ELLSWORTH AIR FORCE BASE, S.D. -- Have you ever thought to yourself that someone else's decision was "irrational?"
Perhaps the negative ramifications seemed greater than the potential benefit; thus (in your mind) the decision didn't add up. Many of us in western society, and particularly those of us in the United States' military, tend to evaluate decisions based on this type of cost/benefit analysis. However, viewing decisions through this singular prism limits our understanding. As Air Force leaders, we have a responsibility to look deeper. It is natural and appropriate to try to understand critical decisions, but superficial judgments lead to frustration. To avoid this pitfall, two alternative perspectives may prove useful. 

In their influential book "Essence of Decision: Explaining the Cuban Missile Crisis," authors Graham Allison and Philip Zelikow analyze President Kennedy's decision-making with respect to a major international crisis. They theorize that a typical cost/benefit analysis is insufficient to fully explain complicated decisions. Although there are an infinite number of valid perspectives, two additional viewpoints may eliminate many of the gaps in our understanding. The authors assert that besides the traditional cost/benefit or "rational actor" model, it's important to reflect on organizational and political viewpoints. By consciously considering all three of these primary views, we can significantly improve the fidelity and subtlety of our understanding. 

Beyond our typical efficiency-based analysis, balancing the pain and disruption of change against resultant gains, we should consider the bureaucratic and organizational influences on the situation, and the personal and political motivations of the decision-maker. In effect, every decision is a blend of these considerations. We are all familiar with the myriad rules and regulations we operate under, and the massive institutional resistance to change within any large organization, yet we tend to undervalue those influences. Think of the lengthy time required to properly staff a proposal through a major command, or the multitude of taskings from higher headquarters. We all recognize that these organizational influences shape our decisions, but unless we factor these considerations into our overall assessment, it is inherently skewed. 

Furthermore, we learn early in our Air Force careers the tremendous influence of interpersonal relationships. The power of networking and the positive influence of mentors cannot be overstated, but competition between peers adds a level of complexity to decision analysis. Although we pride ourselves on "service before self," political motivations are undeniable. To fully appreciate why a decision turned out the way it did, we must accurately assess the level of political influence involved and place this influence in the overall context of the other two perspectives. 

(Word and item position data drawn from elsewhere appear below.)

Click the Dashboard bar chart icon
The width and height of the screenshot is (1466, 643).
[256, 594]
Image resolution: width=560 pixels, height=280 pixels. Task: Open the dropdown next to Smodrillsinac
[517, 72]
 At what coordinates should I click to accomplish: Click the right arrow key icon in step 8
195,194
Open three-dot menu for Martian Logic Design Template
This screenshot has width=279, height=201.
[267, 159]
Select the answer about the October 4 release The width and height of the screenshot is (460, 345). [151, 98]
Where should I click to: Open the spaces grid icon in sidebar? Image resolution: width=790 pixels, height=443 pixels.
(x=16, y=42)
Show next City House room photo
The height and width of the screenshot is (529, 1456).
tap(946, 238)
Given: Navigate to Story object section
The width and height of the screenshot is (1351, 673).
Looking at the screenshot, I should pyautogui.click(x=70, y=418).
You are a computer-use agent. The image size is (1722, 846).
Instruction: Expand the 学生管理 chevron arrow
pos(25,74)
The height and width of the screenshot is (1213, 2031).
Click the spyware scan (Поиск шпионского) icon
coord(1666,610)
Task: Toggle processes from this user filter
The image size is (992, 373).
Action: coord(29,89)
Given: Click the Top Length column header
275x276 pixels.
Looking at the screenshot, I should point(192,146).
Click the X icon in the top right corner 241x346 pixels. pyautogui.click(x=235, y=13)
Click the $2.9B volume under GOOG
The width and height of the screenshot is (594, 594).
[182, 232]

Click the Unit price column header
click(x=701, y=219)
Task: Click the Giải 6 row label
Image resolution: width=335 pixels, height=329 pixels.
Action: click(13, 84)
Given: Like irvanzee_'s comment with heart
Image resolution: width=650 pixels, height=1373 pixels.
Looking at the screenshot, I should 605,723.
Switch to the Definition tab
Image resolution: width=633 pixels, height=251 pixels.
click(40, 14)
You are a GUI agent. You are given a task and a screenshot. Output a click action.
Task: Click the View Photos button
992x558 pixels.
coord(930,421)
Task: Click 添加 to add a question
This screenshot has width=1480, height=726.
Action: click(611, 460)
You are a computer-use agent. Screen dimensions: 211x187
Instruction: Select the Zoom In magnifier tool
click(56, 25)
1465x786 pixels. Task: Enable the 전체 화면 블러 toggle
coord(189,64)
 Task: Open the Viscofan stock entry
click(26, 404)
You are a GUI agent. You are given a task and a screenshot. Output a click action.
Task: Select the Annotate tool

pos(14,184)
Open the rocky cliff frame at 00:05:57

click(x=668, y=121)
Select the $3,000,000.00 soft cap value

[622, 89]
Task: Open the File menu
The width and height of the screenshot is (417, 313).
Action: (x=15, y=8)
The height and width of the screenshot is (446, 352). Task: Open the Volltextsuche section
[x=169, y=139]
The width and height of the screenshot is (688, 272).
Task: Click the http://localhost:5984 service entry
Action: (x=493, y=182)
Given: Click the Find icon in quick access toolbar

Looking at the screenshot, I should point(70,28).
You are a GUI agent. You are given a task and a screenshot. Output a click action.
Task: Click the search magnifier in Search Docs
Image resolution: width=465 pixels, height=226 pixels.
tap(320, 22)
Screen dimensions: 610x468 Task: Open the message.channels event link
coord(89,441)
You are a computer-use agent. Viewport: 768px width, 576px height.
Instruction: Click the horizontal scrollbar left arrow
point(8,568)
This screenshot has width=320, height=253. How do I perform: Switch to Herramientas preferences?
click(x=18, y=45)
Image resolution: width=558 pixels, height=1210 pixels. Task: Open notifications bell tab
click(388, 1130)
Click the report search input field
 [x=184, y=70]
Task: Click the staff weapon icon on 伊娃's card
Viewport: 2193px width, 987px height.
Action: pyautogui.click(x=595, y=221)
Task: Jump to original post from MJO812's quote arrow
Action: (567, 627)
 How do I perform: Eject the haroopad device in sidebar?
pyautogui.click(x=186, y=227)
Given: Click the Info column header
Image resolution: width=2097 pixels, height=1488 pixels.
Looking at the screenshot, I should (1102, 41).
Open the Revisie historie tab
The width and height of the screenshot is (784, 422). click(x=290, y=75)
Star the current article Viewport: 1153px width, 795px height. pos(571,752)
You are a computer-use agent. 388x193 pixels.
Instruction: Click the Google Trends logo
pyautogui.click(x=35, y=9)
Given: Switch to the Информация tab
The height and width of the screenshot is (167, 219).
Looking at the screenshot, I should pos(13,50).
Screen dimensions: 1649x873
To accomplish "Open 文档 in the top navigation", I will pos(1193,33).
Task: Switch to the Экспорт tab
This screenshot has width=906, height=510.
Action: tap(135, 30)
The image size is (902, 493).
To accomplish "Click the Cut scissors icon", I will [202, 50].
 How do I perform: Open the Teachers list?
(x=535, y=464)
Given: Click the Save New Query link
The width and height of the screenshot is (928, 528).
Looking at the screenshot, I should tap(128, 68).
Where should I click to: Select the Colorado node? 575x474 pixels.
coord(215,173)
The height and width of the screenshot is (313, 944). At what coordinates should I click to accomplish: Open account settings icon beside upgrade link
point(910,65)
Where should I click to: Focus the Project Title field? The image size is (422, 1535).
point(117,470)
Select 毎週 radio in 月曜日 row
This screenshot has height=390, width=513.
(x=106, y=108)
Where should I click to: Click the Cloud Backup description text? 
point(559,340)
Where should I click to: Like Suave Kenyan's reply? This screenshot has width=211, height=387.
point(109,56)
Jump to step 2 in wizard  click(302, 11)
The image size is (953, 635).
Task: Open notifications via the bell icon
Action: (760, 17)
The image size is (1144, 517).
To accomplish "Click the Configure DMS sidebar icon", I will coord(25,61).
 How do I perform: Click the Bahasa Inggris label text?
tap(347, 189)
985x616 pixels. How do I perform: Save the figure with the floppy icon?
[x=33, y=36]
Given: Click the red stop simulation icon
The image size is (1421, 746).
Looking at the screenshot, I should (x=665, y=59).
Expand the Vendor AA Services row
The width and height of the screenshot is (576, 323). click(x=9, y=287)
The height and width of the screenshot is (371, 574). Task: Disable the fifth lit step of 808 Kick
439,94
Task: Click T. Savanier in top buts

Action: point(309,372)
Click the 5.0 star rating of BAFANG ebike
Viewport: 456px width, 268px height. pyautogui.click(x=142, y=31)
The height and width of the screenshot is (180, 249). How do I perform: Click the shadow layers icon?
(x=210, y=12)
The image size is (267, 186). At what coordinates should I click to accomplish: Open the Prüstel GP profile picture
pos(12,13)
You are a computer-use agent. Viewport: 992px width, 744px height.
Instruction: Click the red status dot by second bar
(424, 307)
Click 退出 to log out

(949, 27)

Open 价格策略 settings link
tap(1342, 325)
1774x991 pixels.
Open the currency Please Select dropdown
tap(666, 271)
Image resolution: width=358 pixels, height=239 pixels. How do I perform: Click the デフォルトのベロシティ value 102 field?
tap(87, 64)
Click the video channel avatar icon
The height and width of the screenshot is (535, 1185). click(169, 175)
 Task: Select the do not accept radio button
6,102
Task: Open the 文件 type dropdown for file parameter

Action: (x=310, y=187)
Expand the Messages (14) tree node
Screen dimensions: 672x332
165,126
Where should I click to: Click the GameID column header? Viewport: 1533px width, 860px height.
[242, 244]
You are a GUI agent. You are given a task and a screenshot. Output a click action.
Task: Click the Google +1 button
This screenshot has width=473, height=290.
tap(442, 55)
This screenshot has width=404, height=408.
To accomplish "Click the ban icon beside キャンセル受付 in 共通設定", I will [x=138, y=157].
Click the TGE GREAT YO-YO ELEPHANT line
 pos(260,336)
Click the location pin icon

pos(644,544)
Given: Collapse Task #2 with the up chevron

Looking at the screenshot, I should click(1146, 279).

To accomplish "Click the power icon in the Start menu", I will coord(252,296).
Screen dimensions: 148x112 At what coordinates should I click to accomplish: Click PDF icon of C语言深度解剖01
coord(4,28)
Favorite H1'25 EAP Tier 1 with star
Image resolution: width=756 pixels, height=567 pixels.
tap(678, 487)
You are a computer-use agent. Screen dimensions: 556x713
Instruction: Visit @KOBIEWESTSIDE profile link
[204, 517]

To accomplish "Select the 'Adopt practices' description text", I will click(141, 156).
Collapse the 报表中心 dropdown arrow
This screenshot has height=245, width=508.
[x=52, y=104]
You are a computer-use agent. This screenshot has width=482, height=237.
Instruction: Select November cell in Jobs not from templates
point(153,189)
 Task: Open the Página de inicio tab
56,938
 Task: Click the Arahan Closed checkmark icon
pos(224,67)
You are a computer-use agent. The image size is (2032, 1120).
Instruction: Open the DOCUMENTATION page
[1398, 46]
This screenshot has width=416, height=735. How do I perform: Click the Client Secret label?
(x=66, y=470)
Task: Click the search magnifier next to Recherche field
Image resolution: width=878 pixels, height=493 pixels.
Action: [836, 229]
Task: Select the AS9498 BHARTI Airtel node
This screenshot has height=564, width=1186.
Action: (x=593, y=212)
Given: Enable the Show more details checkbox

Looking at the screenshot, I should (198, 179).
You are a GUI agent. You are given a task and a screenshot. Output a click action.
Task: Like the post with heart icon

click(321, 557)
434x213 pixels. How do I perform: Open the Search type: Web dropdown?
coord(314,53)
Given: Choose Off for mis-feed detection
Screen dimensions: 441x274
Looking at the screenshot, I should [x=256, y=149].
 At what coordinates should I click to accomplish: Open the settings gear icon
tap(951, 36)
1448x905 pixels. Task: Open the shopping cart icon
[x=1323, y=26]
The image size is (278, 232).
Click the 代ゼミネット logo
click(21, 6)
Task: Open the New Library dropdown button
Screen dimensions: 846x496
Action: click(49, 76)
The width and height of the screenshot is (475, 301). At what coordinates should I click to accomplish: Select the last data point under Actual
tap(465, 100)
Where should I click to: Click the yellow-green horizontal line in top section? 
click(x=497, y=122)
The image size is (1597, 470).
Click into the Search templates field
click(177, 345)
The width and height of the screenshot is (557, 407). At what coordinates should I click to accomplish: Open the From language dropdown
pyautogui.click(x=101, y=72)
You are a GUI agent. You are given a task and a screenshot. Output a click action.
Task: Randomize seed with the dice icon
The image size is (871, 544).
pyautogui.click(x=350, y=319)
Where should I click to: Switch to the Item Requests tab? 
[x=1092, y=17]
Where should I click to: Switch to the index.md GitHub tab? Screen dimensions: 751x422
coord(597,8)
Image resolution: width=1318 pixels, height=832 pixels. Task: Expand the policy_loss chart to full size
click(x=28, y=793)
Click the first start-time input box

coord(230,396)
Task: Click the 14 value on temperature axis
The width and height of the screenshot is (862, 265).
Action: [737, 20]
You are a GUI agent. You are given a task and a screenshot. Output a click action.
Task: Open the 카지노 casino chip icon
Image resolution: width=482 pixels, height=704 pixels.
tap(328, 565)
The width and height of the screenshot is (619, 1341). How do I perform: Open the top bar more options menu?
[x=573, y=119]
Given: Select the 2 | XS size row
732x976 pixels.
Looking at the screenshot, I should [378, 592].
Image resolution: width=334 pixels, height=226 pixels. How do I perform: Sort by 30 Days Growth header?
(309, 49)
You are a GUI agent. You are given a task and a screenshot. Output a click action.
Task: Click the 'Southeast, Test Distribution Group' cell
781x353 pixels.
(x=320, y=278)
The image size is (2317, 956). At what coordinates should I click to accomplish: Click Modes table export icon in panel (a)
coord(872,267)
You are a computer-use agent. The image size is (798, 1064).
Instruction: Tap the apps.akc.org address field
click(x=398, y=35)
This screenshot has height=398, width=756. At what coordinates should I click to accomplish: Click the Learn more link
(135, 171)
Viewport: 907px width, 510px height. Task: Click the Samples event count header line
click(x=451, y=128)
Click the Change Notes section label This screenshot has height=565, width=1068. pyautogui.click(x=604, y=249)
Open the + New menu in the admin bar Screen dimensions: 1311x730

Taken together, these three distinct viewpoints form the basis for a realistic understanding of important decisions. Nevertheless, you may be asking yourself if, in our hierarchical military structure, it is wise to expend effort questioning decisions that you likely cannot change. I would encourage you to look deeper and argue that decision analysis is a critical skill for all military leaders. I say this for two reasons. First, your understanding of the commander's intent is critical to mission success. Second, and even more important, insight into an enemy commander's decision process is key to winning our nation's wars. 

So, I challenge you. When a decision seems "irrational," look a little deeper. Consider the decision maker's motivations from at least three different viewpoints. I submit that once you accurately assess a decision-maker's perspective, decisions suddenly appear very rational.